Hector Martin

Again, compromise is certain (extra consoles on ttyAMA0, new systemd slices that sandbox users and leave some system components unconfigurable, nfs mounts on machines with no net hardware, funny kernel modules you can’t touch, and oh so much more fun), just need to explain how.

“Trivial” heh. See earlier posts about flash controllers. This is how advanced malware spreads. IT guy takes his favourite memory stick with his OS install and puts it a compromised machine to reinstall. Instead now it becomes the way every new computer in the company gets owned.

So... use something else? Dump the filesystem over the network? XMODEM it out the serial port? There are endless ways to gather evidence safely; it's nigh impossible to "cover everything" for the malware. No implant, no matter how sophisticated, magically counters everything.

If there are as many indicators of compromise as you claim (and it's not just you misinterpreting totally normal stuff), then the malware is shoddy and clearly not designed for stealth. So show us some of them.

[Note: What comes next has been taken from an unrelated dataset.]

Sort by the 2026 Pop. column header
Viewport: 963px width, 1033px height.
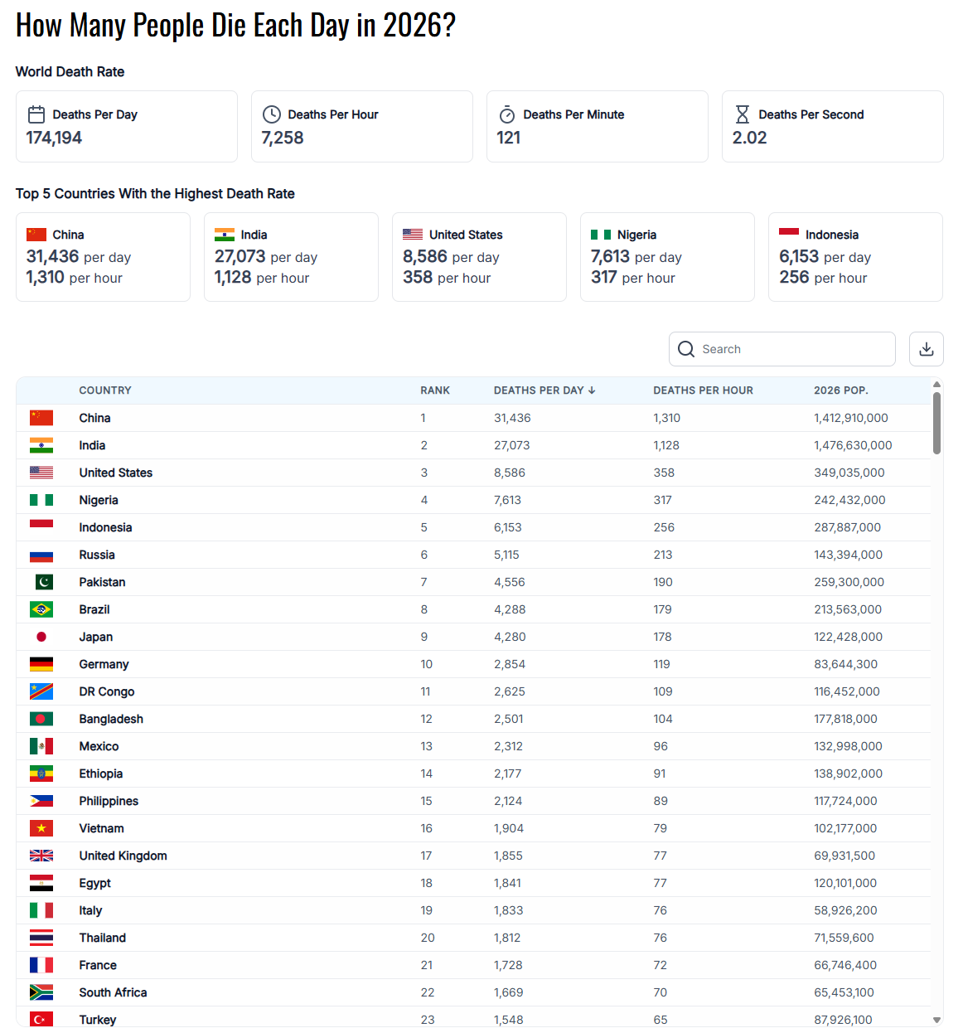[840, 390]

FWIW: if I were a three-letter agency designing a Raspberry Pi implant, it would live in the VideoCore firmware blob that rules the system from the shadows and be completely invisible to Linux. And I wouldn't be leaving behind "systemd slices that sandbox users".

and yet paradoxically, this attacker seems to have dispensed with stealth altogether here. I have so many IOCs it’s not funny, so I get the impression this is more about stopping extraction of the samples I do have.

If you have so many IOCs, why not show them to us? You might get some people excited and less likely to call BS on you. Take a video of what you see that isn't normal. Even the most advanced NSA implant can't plug the analog hole.

What analog hole? Are you suggesting I get out my film camera?